Understand the Difference between Assets and Liabilities

Assets are things that hold value or go up in value. Liabilities are things that cost you money or go down in value. Don’t buy furniture, a car or other items that go down in value and call it an investment, unless it’s an antique or a collectible.

If you only have so much money, invest in assets like your retirement pension plan, your emergency fund or classes that increase your employment opportunities. If you have a choice between a holiday and finance courses, pay for the finance course. You’ll learn how to manage money better, get more from your investments or reduce the fees you’re paying for various services. If you don’t know where to start, you can look here for courses where you’ll find over a thousand different options to consider.

Such knowledge pays off over a lifetime, whereas a nice holiday in France may give you a few pleasant memories.
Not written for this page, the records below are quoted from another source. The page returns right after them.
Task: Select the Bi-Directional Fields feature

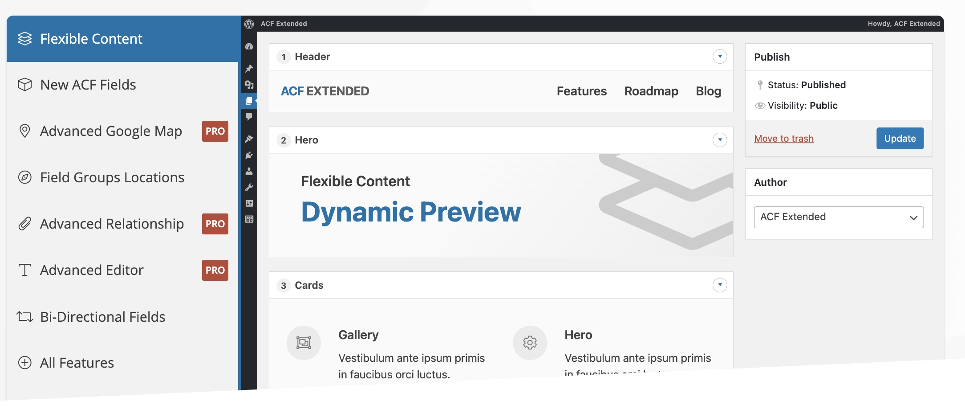Action: tap(102, 317)
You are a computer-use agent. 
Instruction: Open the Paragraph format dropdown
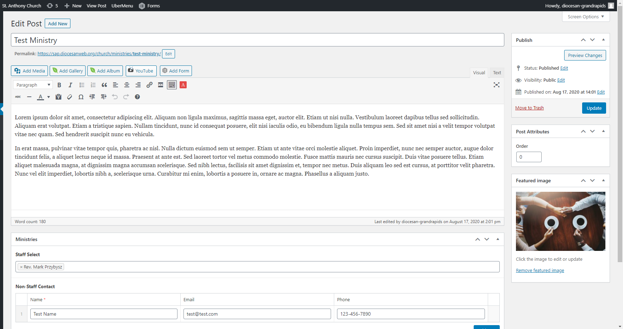tap(33, 85)
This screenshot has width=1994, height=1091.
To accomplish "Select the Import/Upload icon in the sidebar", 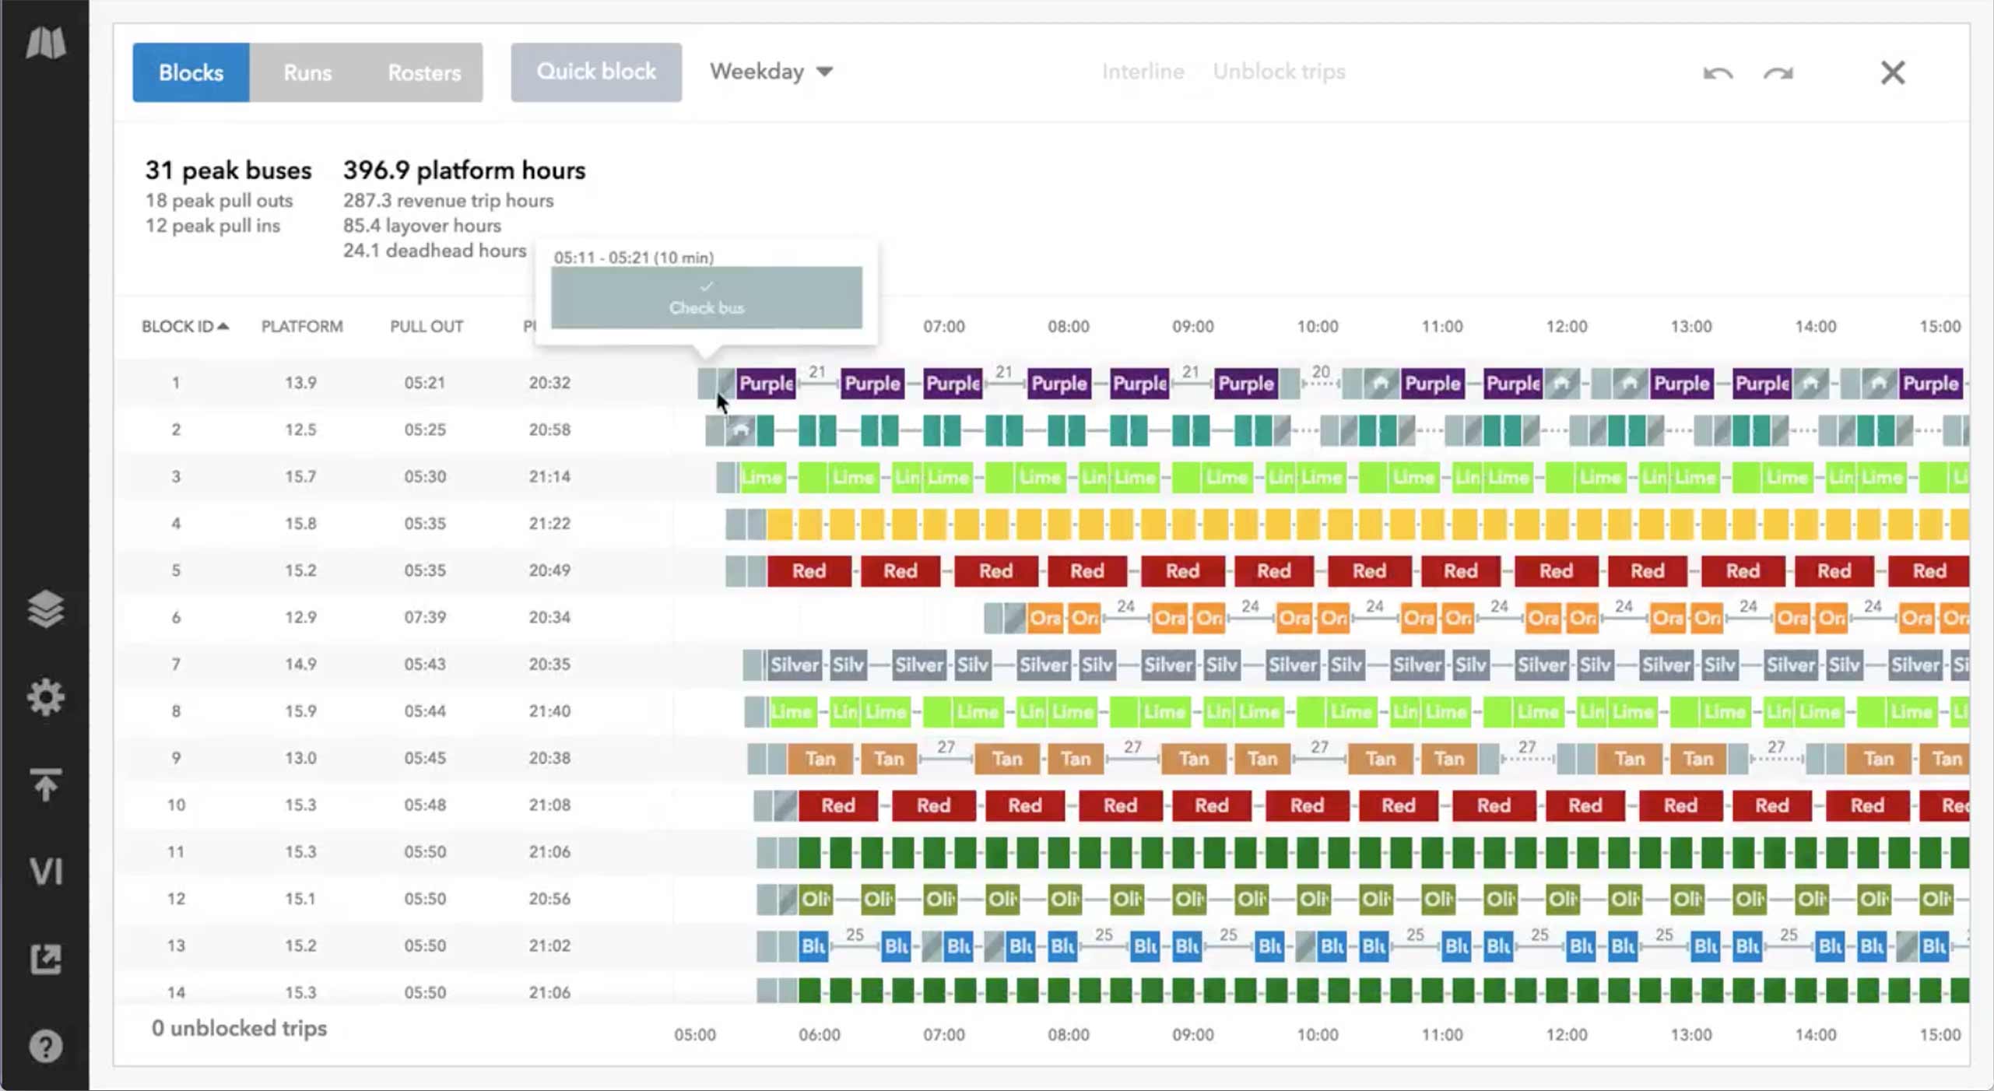I will point(46,784).
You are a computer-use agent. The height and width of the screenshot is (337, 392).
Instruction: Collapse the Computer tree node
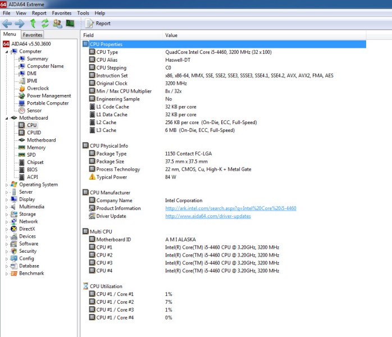coord(7,52)
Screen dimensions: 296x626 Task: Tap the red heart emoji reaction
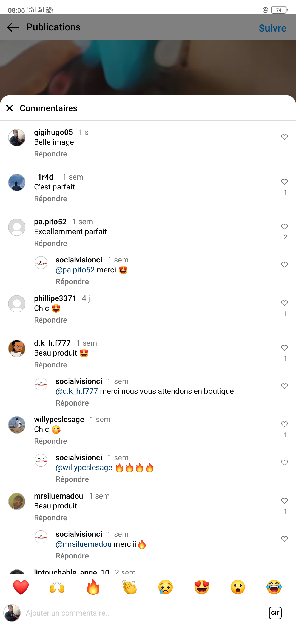tap(21, 587)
Then there’s the fact that if you turn your financial situation around, you’ll be able to afford more trips without worrying when the bills come due.

Using a financial calculator

Use Financial Management Tools

A good way to learn about money is to start managing it yourself. Whether you use installed software on your computer, an app on your phone or a website that links to all of your financial accounts, you’ll start to learn a lot by putting together a real-time picture of your finances.

How much money do you really have in savings? How much are you spending per month in every major category? What is the rate of return on your investments, and what are you paying in interest on your credit cards? A side benefit of collecting all of the financial information in one place is that you gain better control over your money. You’re less likely to pay bills late when all the accounts are linked and you can pay bills at the touch of a button.

The reporting functions let you know when bills come due so that you can arrange to pay them without going into debt, and it becomes easier to move money to savings accounts of various types. If your financial management software lacks these built-in tools, you can buy a financial calculator or search for websites that can do this number-crunching for you.

You can run reports to see how much you’re spending on frivolous or expensive categories; then you have the hard data to better control your spending. How much did you really spend on those regular little splurges? What does this liability really cost you per year?
Many of these tools let you run the numbers to see how much you could save by prepaying a mortgage or driving your car another couple of years. Or, you’ll learn how much more you pay in interest over the life of the loan if you opt for that slightly lower monthly payment.

A group of friends

Leverage Your Network

Reading, self-education, and a few classes may not be enough for your situation. However, this will lay the foundation for making wise decisions when you do need to consult with an expert. When you need to consult with a certified financial advisor or tax accountant, leverage your network to get recommendations.

However, it is a mistake to think that you are obligated to put your financial future in the hands of a friend or a stranger because they were recommended by someone you care about. Always vet experts before you take their advice.

However, if you can find a business mentor or financial advisor that has a good reputation, utilise their knowledge. You may find a wealth of information available in casual conversations.

Conclusion

Having a better understanding of personal finances can make the difference between swimming in debt and living one month to the next to thriving and being able to reach financial independence.